While Bourbon efforts to control groups through commerce had some success, many native communities not under Spanish rule resisted efforts. As such, the characterization of Bárbaros as violent, unenlightened communities that lacked reason acted as a rhetorical decision to justify extreme force in subjugating Indigenous groups.

=== Interactions along the frontiers ===
Interactions between the Spanish and Indios Bárbaros were characterized predominantly by hostility. In the south, Spaniards described nomadic Aracuanians as “wild men extraordinary,” and engaged in warfare with them throughout the 1600s and 1700s. Spaniards began to characterize the Aracuanians as Bárbaros as justification of abandoning peaceful commercial operations and increasing warfare.

In the northern frontiers, the Comanche and Ute were labeled as Bárbaros as Spaniards rationalized continued violence through their descriptions of these groups as inherently violent.
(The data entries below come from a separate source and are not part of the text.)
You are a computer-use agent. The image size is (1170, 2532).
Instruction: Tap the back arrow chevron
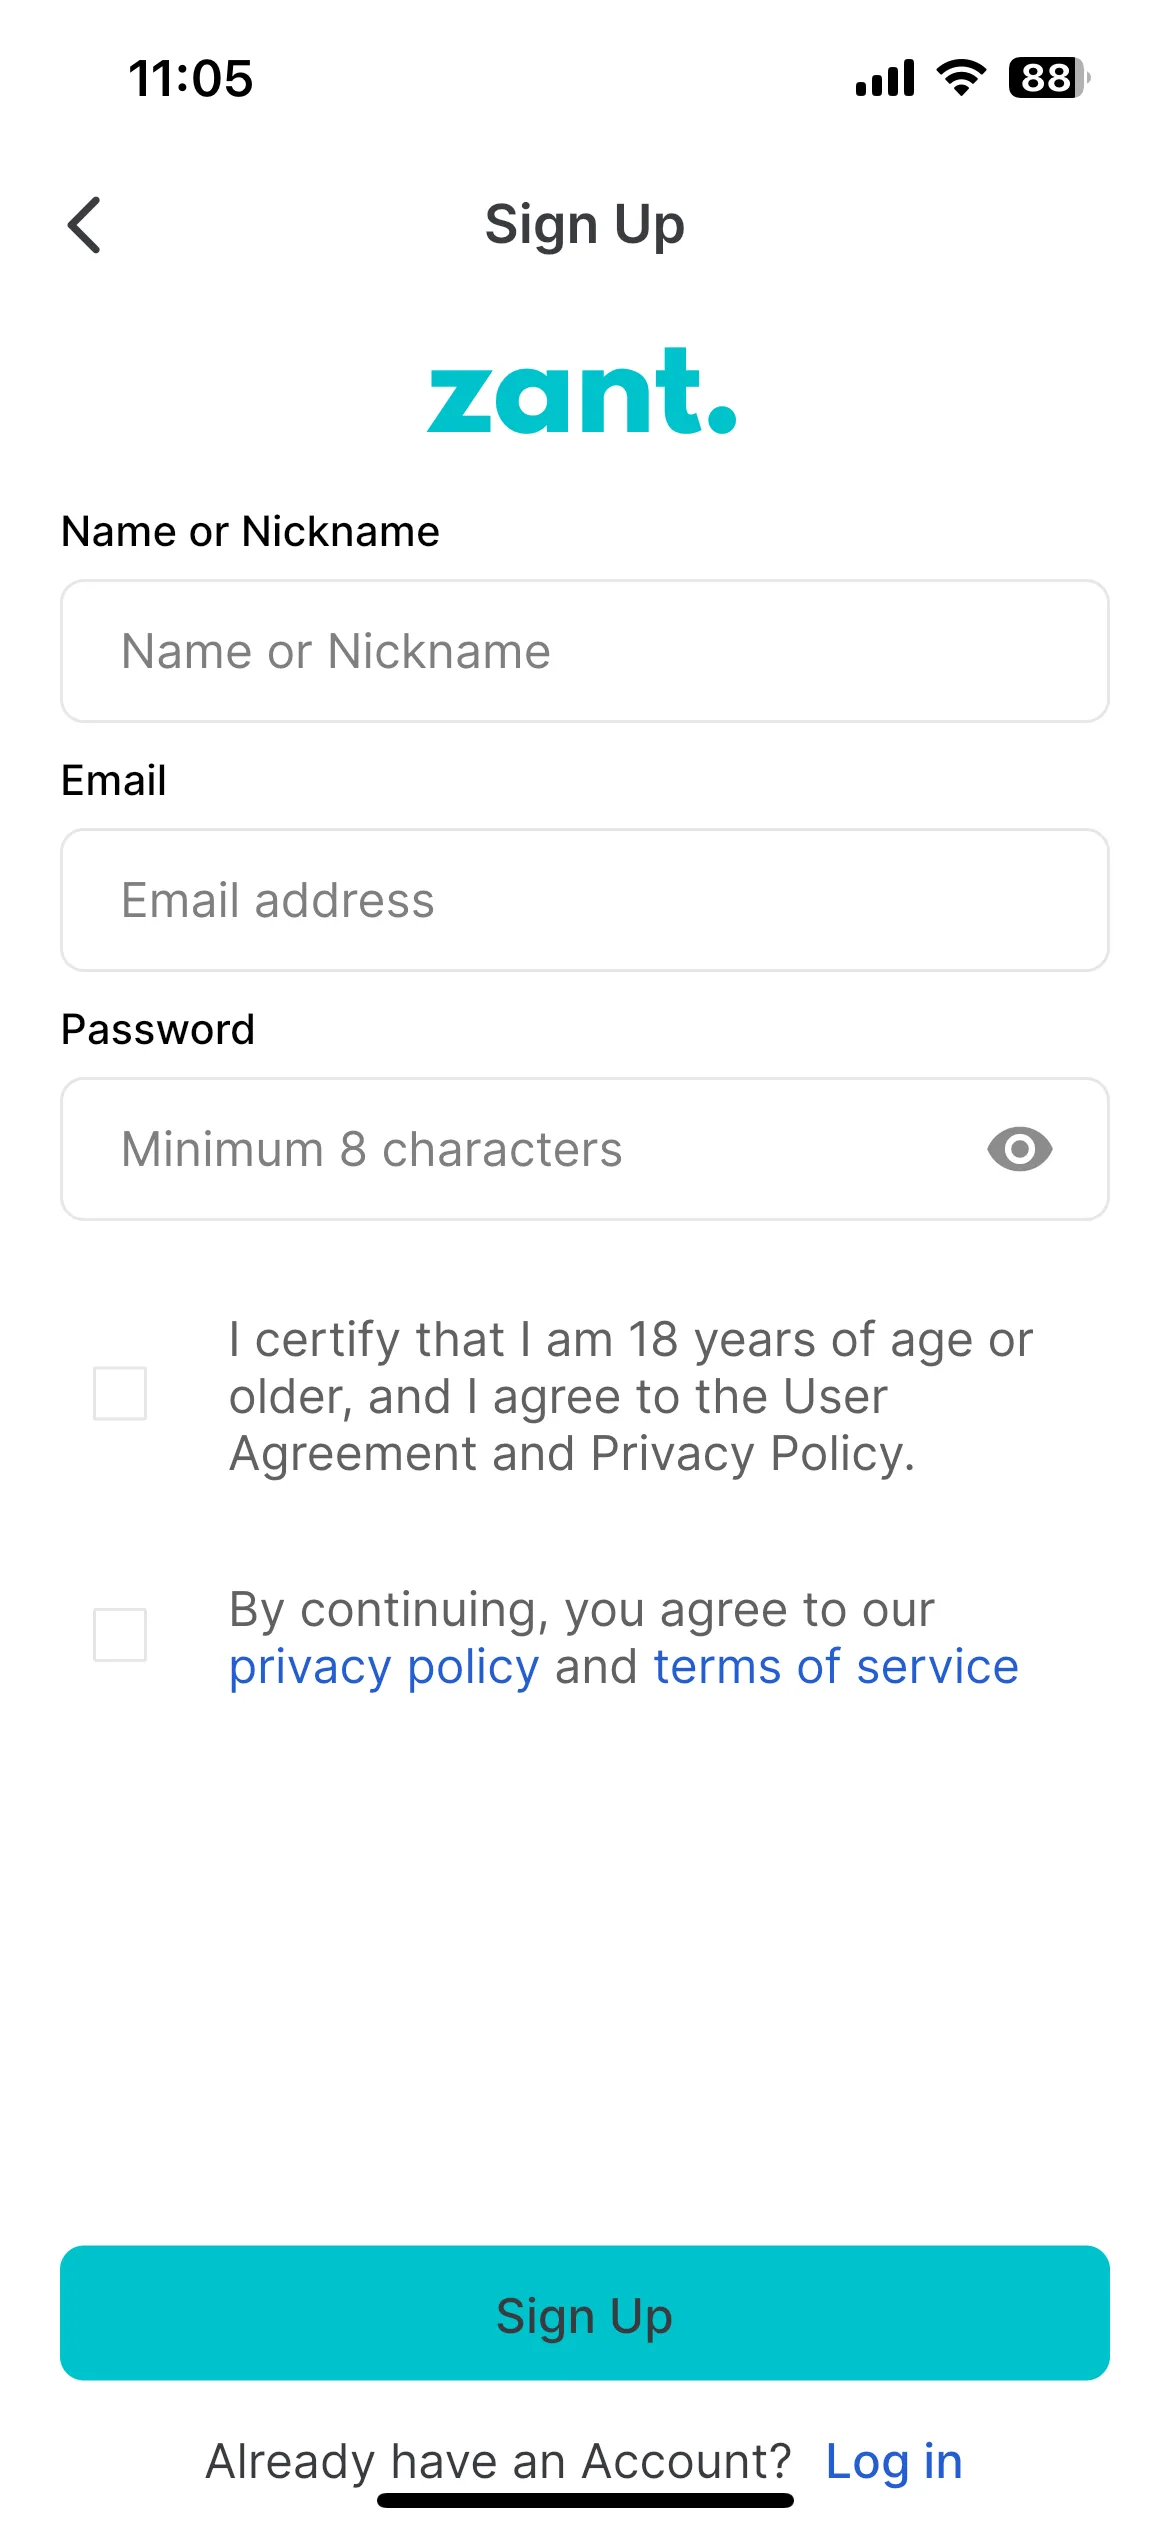(x=85, y=225)
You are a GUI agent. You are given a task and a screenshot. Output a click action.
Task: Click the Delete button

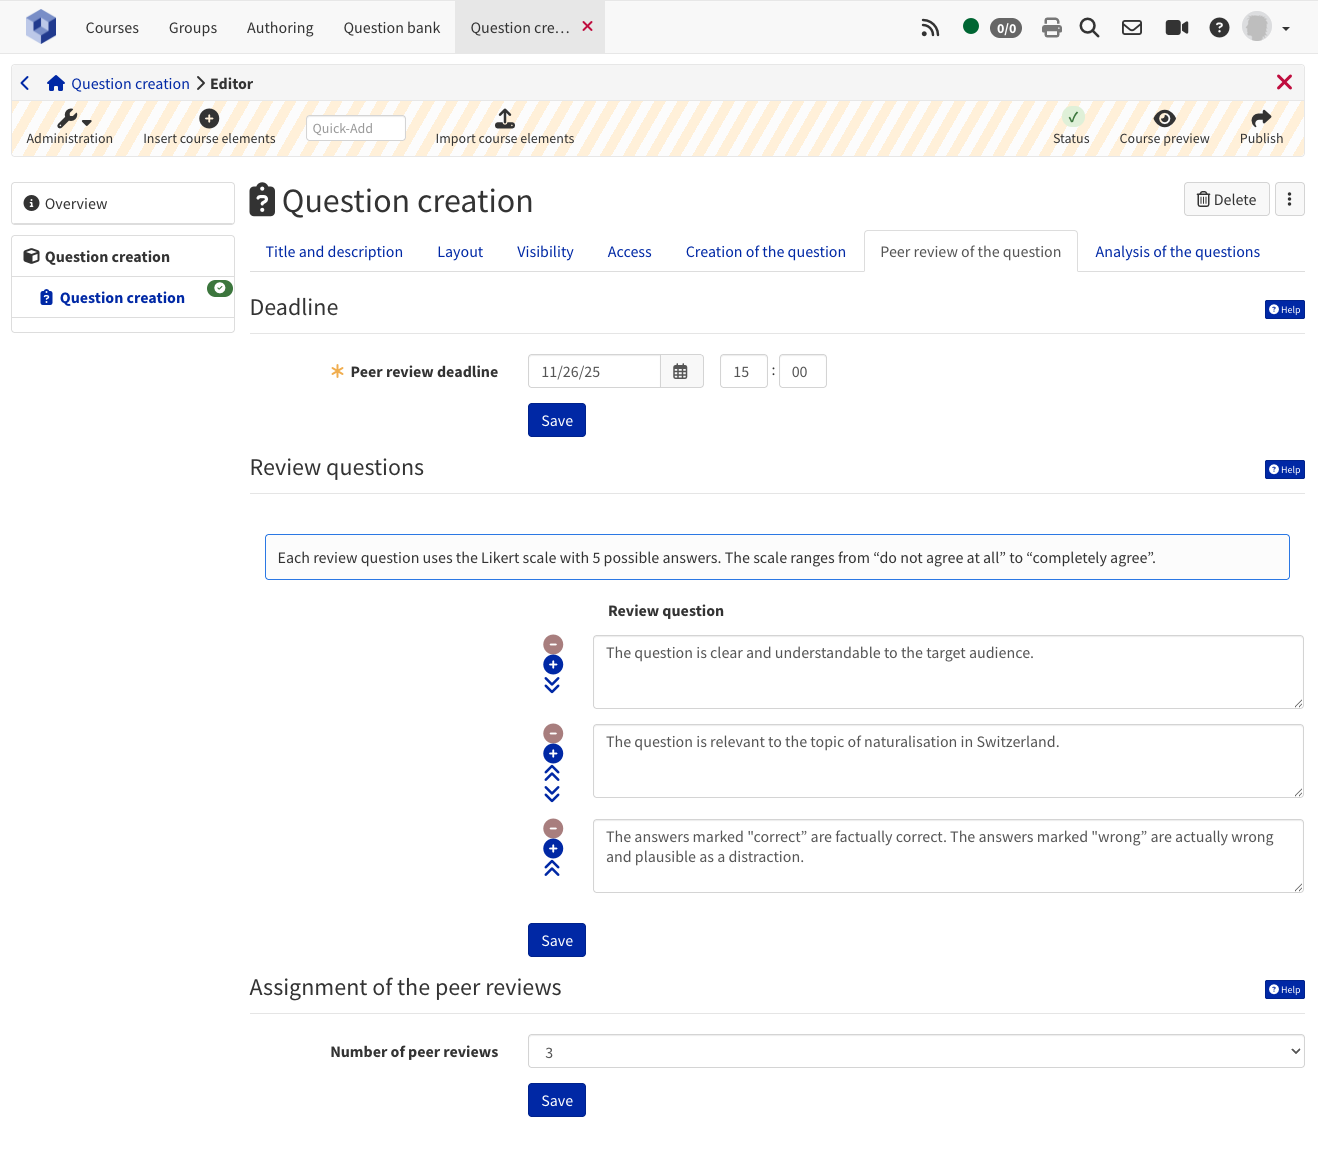[x=1226, y=199]
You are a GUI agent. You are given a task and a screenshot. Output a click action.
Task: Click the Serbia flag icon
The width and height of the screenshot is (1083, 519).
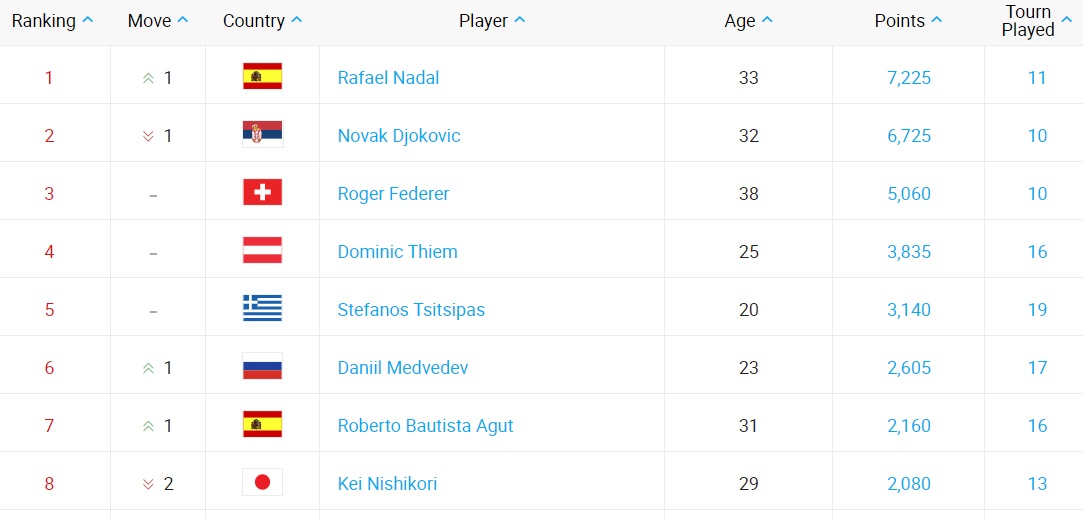click(x=262, y=135)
Spanish relations with the Miskitu people in Nicaragua and Honduras involved the application of the classification of Indios Bárbaros to justify excessive force. In times of peace, characterizations of the Miskitu people were neutral and rarely included the term Bárbaros. However, in times of war, these terms increased drastically, and when advocating for policies of extermination, Spaniards would choose to characterize the Miskitu people as Bárbaros in order to invoke images of unbridled savages the necessitated the use of violence to control.

== Raids in Nuevo Léon ==
During the nineteenth century, there was a surge of Indigenous peoples resisting colonization who began attacking Spanish settlements on the northern frontiers of Mexico. These attacks were often devastating and involved kidnapping, killing, and robbery. In Nuevo León, between 1848 and 1870, there were over 800 raids, with a combined total of over 1,000 captives and 4,000,000 pesos worth of commodities taken. These attacks were quite damaging towards the Spanish empire, which had previously been under scrutiny for its failure to "whiten its Indigenous population" and all participating Indigenous peoples were labelled Indios Bárbaros.